Collected data entries:
----------------------------------------

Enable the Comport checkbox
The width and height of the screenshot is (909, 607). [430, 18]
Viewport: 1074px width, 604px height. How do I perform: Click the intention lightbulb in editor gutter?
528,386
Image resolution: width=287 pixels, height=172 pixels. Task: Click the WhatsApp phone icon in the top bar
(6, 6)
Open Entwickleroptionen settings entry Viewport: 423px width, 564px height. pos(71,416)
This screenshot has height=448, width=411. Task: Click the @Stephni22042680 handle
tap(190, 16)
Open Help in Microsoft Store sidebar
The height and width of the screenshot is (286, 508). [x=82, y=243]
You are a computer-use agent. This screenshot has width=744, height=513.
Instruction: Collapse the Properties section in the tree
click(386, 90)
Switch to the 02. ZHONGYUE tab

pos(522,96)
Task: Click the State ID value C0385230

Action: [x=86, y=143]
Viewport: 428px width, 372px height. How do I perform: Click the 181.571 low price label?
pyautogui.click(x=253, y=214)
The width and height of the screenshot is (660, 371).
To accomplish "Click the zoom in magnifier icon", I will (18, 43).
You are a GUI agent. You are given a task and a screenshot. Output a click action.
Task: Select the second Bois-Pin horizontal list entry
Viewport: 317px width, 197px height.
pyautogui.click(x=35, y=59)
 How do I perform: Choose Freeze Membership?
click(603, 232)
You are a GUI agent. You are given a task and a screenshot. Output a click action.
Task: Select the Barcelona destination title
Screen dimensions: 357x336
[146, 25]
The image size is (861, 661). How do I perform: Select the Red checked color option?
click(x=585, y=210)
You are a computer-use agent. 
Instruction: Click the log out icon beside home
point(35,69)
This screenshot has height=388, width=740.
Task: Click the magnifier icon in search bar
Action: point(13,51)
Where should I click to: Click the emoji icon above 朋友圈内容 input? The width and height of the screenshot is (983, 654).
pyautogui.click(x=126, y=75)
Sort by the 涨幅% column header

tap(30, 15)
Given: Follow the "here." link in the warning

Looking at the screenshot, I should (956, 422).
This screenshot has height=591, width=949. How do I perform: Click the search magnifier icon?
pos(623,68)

----------------------------------------

What you need to do
Output a faithful copy of every entry, keeping each line as written.

Your solution
Enable the Comport checkbox
The width and height of the screenshot is (909, 607). [430, 18]
Viewport: 1074px width, 604px height. How do I perform: Click the intention lightbulb in editor gutter?
528,386
Image resolution: width=287 pixels, height=172 pixels. Task: Click the WhatsApp phone icon in the top bar
(6, 6)
Open Entwickleroptionen settings entry Viewport: 423px width, 564px height. pos(71,416)
This screenshot has height=448, width=411. Task: Click the @Stephni22042680 handle
tap(190, 16)
Open Help in Microsoft Store sidebar
The height and width of the screenshot is (286, 508). [x=82, y=243]
You are a computer-use agent. This screenshot has width=744, height=513.
Instruction: Collapse the Properties section in the tree
click(386, 90)
Switch to the 02. ZHONGYUE tab

pos(522,96)
Task: Click the State ID value C0385230

Action: [x=86, y=143]
Viewport: 428px width, 372px height. How do I perform: Click the 181.571 low price label?
pyautogui.click(x=253, y=214)
The width and height of the screenshot is (660, 371).
To accomplish "Click the zoom in magnifier icon", I will (18, 43).
You are a GUI agent. You are given a task and a screenshot. Output a click action.
Task: Select the second Bois-Pin horizontal list entry
Viewport: 317px width, 197px height.
pyautogui.click(x=35, y=59)
 How do I perform: Choose Freeze Membership?
click(603, 232)
You are a GUI agent. You are given a task and a screenshot. Output a click action.
Task: Select the Barcelona destination title
Screen dimensions: 357x336
[146, 25]
The image size is (861, 661). How do I perform: Select the Red checked color option?
click(x=585, y=210)
You are a computer-use agent. 
Instruction: Click the log out icon beside home
point(35,69)
This screenshot has height=388, width=740.
Task: Click the magnifier icon in search bar
Action: point(13,51)
Where should I click to: Click the emoji icon above 朋友圈内容 input? The width and height of the screenshot is (983, 654).
pyautogui.click(x=126, y=75)
Sort by the 涨幅% column header

tap(30, 15)
Given: Follow the "here." link in the warning

Looking at the screenshot, I should (956, 422).
This screenshot has height=591, width=949. How do I perform: Click the search magnifier icon?
pos(623,68)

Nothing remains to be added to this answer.